- 2010-07-19 (月) 0:21
- マーケティング
集客できさえすればなんとかなる。それを信じ、従来のマーケティングの考え方では、とにかく新規顧客を集客することを重視していた。来店してもらうために広告宣伝に多大なコストをかけてきた。かつて市場自体が成長していた時代ではそれでもよかったが、今ではいくら宣伝して、来店しても買わないものは買わないようになってきている。
現在でも見込み客を集客することがマーケティングの重要な業務であることに変わりはないが、その焦点はいわゆるリレーション・シップマーケティングへと移っている。リレーションシップ・マーケティングとは、顧客や出資者との強力な関係を築き、維持し、高めていくことである。
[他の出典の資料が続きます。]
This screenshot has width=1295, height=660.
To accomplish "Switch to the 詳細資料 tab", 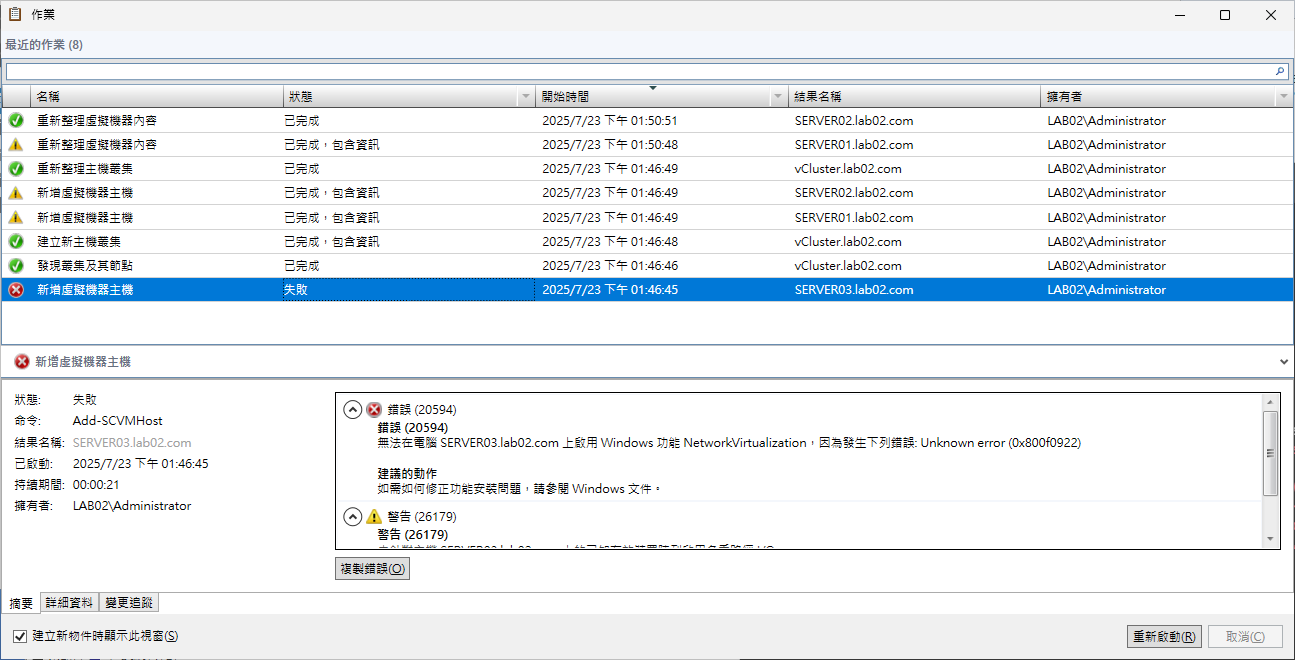I will (x=69, y=603).
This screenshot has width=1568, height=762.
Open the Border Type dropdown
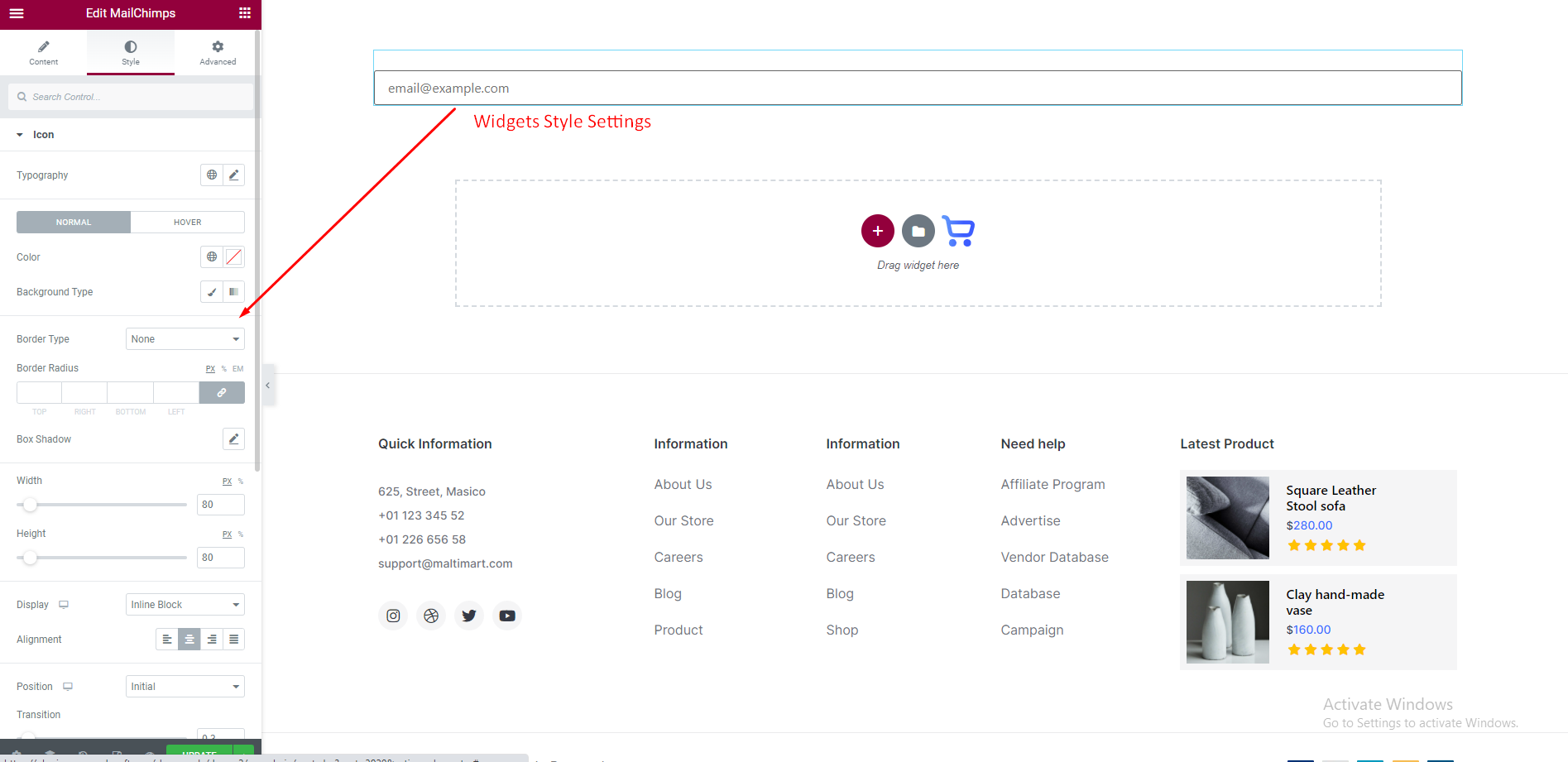pyautogui.click(x=185, y=339)
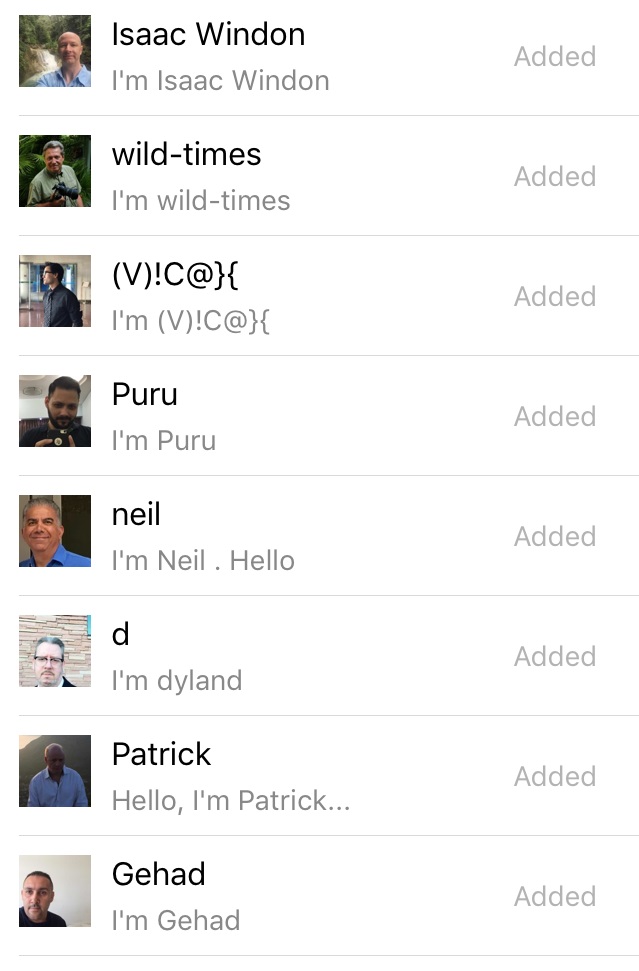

企業においても、これまではその時々の顧客を獲得して売上に結び付けることを重視した経営を行ってきたが、今では、短期的な売上目標を達成すること以上に中長期的な顧客との関係を築くことに力を入れはじめている。既存顧客との取引を継続的に行い、それを維持し、高めていくということを重視するようになってきている。つまり、顧客の生涯価値(ライフタイム・バリュー)をどう高めるかということにマーケティングの重点が置かれるようになってきている。例えば、再春館製薬所では顧客を「生涯パートナー」と位置付け、顧客の生涯価値を高めていくことを企業理念としている企業もある。
”お客様との末永いお付合いをめざす私たちにとって何よりも大切なもの、それは心からの信頼をいただくことです。信頼は一朝一夕には生まれません。正直な行いの積み重ねによってのみ得られるものです。だから私たちは、常に率直に誠実に、お客様とともに歩みます。”
http://www.saishunkan.co.jp/profile/
なぜ、そういう方向に戦略がシフトしていくのだろうか。人口構造の変化、市場の成熟化、競合の激化、コスト削減、様々な理由があるが、一番重要なのは、市場との関係性が変わってきたこと、つまり、企業と顧客との関係が、売る側と買う側という対立した関係から、ともに価値を共有する関係に変わってきたことがある。価値を共有するためにはその場限りのものではなく、理解しあうための時間も必要であり、継続的なものでなければならない。
新たな時代におけるマーケティング戦略も、企業の立場で考えた売るためのものではなく、顧客との信頼関係を築くための戦略という考え方でなければならない。
近道を歩もうとせず、時代が変わっても、世の中が変わっても決して変えないものがあってもいい。